PT Perusahaan Gas Negara (PGN) memiliki visi sebagai Perusahaan Gas Nasional kelas dunia dalam mendukung tercapainya masa depan yang berkelanjutan bagi kedaulatan energy nasional. PGN menetapkan target baru pada strategi jangka panjang yang telah dirumuskan pada awal tahun 2019 dimana Perusahaan akan mewujudkan target tersebut dengan cara mengoptimalkan pertumbuhan portofolio bisnisnya. Sebagai induk dalam Sub-Holding Gas, PGN berperan untuk mengawasi pengelolaan portofolio bisnis yang ada di bawahnya. PGN perlu menjabarkan peran dari corporate parenting agar terjadi penciptaan nilai melalui portofolionya. Itulah mengapa menentukan parenting style yang tepat dalam mengelola anak perusahaan menjadi hal penting bagi PGN.
Dengan menggunakan pendekatan yang dilakukan oleh Boston Consulting Group dalam laporannya terkait corporate parenting, penulis melakukan setiap tahapan untuk mengidentifikasi parenting style yang tepat bagi PGN dan anak perusahaan. Melalui wawancara dan penyebaran kuesioner dengan pucuk pimpinan di PGN maupun anak perusahaannya, telah diidentifikasi semua data yang dibutuhkan dalam penelitian ini yang diperlukan PGN untuk memilih arah yang tepat bagi anak perusahaannya.

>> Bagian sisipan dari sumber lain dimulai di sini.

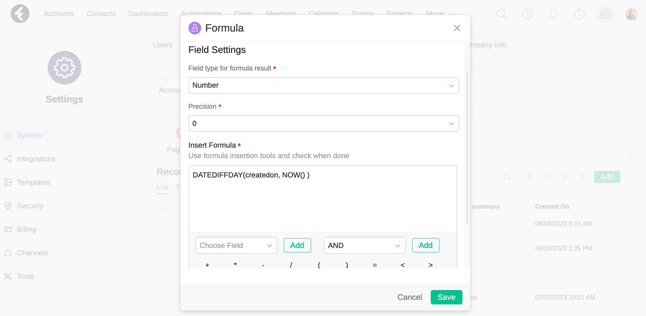Click the dialog's vertical scrollbar
This screenshot has width=646, height=316.
coord(467,147)
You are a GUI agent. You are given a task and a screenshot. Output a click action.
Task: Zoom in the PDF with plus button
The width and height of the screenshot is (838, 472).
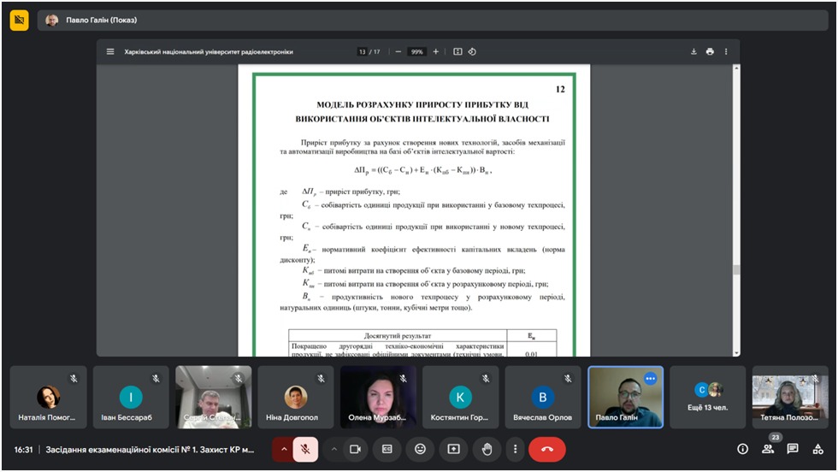435,51
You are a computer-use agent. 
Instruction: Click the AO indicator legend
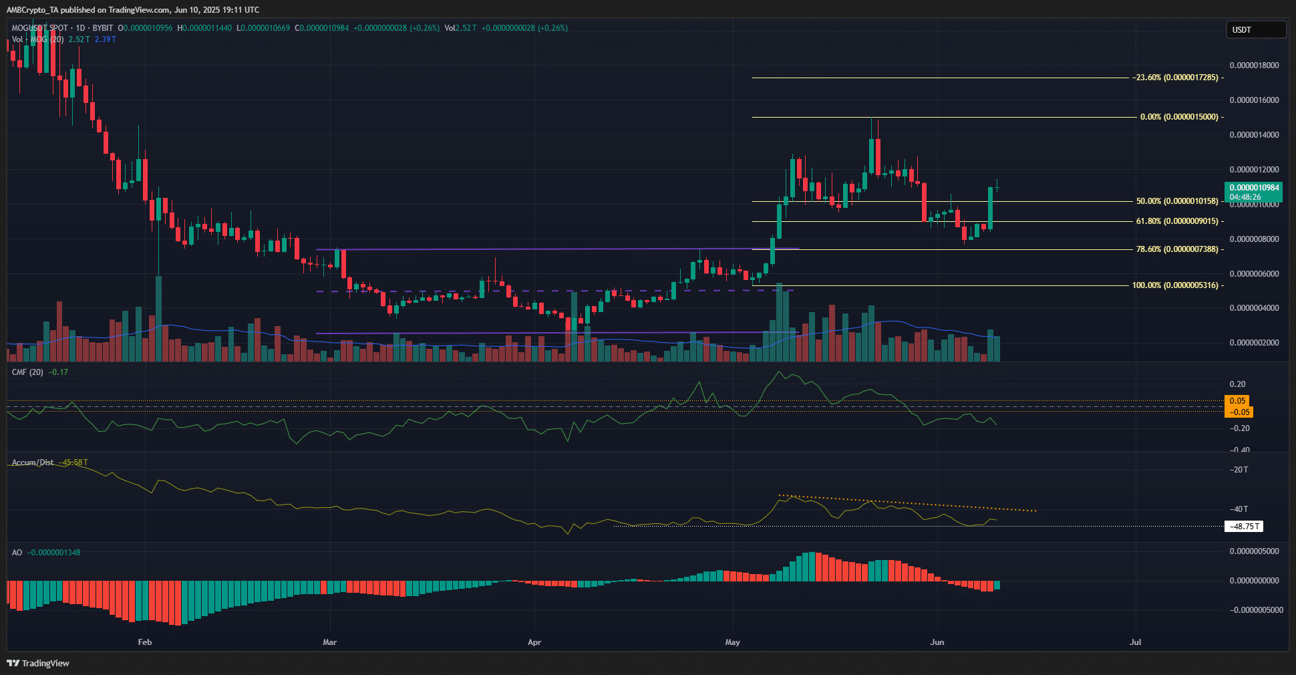(17, 553)
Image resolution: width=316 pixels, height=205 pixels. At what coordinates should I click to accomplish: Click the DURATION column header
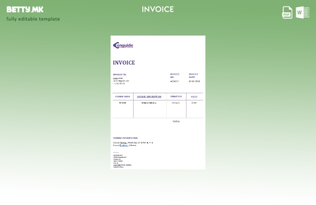click(x=176, y=96)
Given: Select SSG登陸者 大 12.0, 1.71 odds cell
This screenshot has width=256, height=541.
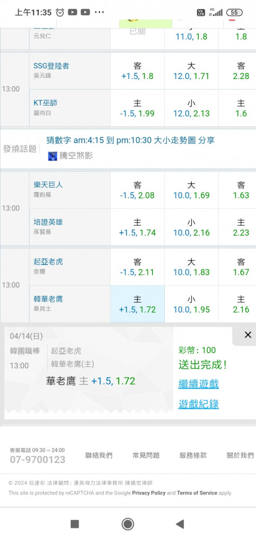Looking at the screenshot, I should click(x=191, y=71).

Berdasarkan analisis, PGN diusulkan untuk menerapkan parenting style yang berbeda bagi masing- masing anak perusahaan yaitu, Pertamina Gas dengan kombinasi strategic guidance dan hands-on management, PGNLNG dengan kombinasi strategic guidance dan functional leadership, PGASSOL dengan kombinasi hands-on management dan functional leadership, dan PGASCOM dengan kombinasi strategic guidance dan synergy direction. Dengan hasil tersebut, direkomendasikan kepada Manajemen PGN untuk menetapkan transformation path menuju parenting style yang dipilih. PGN perlu meng-adaptasi hal tersebut ke dalam organisasi yang ada saat ini. Penyesuaian tersebut bisa dalam bentuk perubahan kebijakan perusahaan dan prosesnya yang selaras dengan parenting style yang dipilih untuk masing-masing anak perusahaan, serta memperbaiki konflik antar anak perusahaan yang dapat timbul dengan adanya perbedaan tata kelola antara anak perusahaan.